Search code examples
libxml2w3c

libxml2: xmlIOParseDTD: I/O warning : failed to load HTTP resource


I can't seem to get libxml2 to properly parse DTD from memory: the DTD contains references to external XHTML entities pointing to w3c.org. The links are working, the browser loads the content from them just fine. However, libxml2 reports failures to load HTTP resource even though returning the successful status from xmlIOParseDTD function.

Here's the minimal test to reproduce the problem:

#include "libxml/xmlreader.h"
#include <string>
#include <fstream>
#include <iostream>

int main()
{
    // Read DTD from file
    std::ifstream f;
    f.open("enml2.dtd");
    if (!f.is_open()) {
        std::cerr << "Can't open enml2.dtd file" << std::endl;
        return 1;
    }

    std::string enml;
    std::string line;
    while(getline(f, line))
    {
        enml += line;
    }

    f.close();

    // Init parser options
    xmlInitParser();
    xmlSubstituteEntitiesDefault(1);
    xmlLoadExtDtdDefaultValue = 1;

    // Parse DTD from memory
    xmlParserInputBufferPtr pBuf = xmlParserInputBufferCreateMem(enml.c_str(), enml.size(),
                                                             XML_CHAR_ENCODING_UTF8);
    if (!pBuf) {
        std::cerr << "can't allocate input buffer for dtd validation" << std::endl;
        return 2;
    }

    xmlDtdPtr pDtd = xmlIOParseDTD(NULL, pBuf, XML_CHAR_ENCODING_UTF8);
    if (!pDtd) {
        std::cerr << "can't parse dtd from buffer" << std::endl;
        return 3;
    }

    std::cout << "Successfully parsed DTD" << std::endl;
    xmlFreeDtd(pDtd);
    return 0;
}

The mentioned enml2.dtd file can be downloaded from here: http://xml.evernote.com/pub/enml2.dtd

Build (on Linux in my case):

g++ -I/usr/include/libxml2 main.cpp -o libxml2-test -lxml2

Run:

./libxml2-test 
I/O warning : failed to load HTTP resource
n 1 for XHTML//EN"   "http://www.w3.org/TR/xhtml1/DTD/xhtml-lat1.ent">%HTMLlat1;
                                                                               ^
 %HTMLlat1; 
           ^
I/O warning : failed to load HTTP resource
for XHTML//EN"   "http://www.w3.org/TR/xhtml1/DTD/xhtml-symbol.ent">%HTMLsymbol;
                                                                               ^
 %HTMLsymbol; 
         ^
I/O warning : failed to load HTTP resource
for XHTML//EN"   "http://www.w3.org/TR/xhtml1/DTD/xhtml-special.ent">%HTMLspecial;
                                                                               ^
 %HTMLspecial; 
              ^
Successfully parsed DTD

The used version of libxml2 is 2.9.1+dfsg1-3ubuntu4.4, I'm on Linux Mint 17 (corresponding to Ubuntu 14.04).
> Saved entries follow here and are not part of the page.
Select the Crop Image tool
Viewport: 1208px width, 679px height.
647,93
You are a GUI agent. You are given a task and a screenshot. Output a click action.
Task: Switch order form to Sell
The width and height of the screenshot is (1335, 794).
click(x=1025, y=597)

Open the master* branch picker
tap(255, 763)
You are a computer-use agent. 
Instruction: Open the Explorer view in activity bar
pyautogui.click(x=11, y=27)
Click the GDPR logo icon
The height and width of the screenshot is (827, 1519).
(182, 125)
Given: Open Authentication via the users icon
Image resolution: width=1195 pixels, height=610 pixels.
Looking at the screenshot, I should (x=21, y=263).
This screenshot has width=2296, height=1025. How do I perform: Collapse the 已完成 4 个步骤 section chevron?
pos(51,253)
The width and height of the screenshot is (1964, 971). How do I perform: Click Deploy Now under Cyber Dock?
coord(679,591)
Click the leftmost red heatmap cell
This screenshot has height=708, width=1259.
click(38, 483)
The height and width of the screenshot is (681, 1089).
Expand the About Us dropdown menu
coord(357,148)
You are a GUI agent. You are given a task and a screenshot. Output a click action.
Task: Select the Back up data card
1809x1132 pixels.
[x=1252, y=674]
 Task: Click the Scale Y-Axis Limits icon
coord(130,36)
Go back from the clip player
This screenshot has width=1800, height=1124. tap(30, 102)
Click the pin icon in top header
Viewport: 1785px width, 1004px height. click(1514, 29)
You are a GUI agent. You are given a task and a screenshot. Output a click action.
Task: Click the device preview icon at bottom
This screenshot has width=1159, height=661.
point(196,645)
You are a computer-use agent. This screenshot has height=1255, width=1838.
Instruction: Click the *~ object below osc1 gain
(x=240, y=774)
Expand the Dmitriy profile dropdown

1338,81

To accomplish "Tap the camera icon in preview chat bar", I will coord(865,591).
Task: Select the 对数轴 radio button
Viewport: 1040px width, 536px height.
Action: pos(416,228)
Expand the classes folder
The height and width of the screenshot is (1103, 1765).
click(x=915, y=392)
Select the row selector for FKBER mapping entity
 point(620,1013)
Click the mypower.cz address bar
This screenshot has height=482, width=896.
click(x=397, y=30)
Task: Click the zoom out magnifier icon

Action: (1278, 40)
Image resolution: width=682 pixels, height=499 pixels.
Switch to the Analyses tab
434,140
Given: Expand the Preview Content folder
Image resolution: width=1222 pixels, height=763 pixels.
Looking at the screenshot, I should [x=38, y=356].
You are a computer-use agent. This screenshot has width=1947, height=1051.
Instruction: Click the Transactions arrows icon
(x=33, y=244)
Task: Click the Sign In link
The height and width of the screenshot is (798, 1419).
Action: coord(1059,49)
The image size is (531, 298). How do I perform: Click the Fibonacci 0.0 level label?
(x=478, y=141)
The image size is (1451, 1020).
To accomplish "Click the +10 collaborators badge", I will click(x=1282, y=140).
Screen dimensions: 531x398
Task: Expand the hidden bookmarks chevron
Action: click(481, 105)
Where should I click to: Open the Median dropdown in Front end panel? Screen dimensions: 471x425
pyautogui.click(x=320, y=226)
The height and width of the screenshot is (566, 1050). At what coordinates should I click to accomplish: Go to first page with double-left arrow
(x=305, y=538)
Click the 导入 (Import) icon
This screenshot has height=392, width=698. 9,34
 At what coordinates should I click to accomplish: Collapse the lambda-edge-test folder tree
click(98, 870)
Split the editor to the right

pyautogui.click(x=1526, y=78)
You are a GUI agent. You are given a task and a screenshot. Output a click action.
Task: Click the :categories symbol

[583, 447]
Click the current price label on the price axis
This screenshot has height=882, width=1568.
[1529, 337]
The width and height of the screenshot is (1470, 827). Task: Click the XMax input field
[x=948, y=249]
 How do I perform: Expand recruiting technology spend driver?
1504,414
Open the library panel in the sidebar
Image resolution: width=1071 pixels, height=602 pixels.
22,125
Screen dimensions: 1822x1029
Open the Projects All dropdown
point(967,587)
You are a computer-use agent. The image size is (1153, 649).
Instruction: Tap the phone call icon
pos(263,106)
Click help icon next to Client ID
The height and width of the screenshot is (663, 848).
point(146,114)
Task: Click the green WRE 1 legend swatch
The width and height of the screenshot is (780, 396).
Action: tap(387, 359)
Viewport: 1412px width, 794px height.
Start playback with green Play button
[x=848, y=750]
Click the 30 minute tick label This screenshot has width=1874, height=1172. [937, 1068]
Upd.: I observe the same thing with libxml2 2.9.0 on OS X 10.9. Moreover, xmllint command-line utility fails to fetch these external entries in precisely the same way as my example code, even if I use --loaddtd option to explicitly allow the fetching of external DTD. Either I am really missing something about how it is supposed to work or I have encountered a bug of libxml2.


Solution

  • It appears the problem is not in libxml2 but in w3c site the reference to which is used by external entities in the dtd file in question. More details can be found in the answer to the similar question. I workarounded the problem by downloading the .ent files from the links with the browser and including their whole contents into the dtd file instead of references.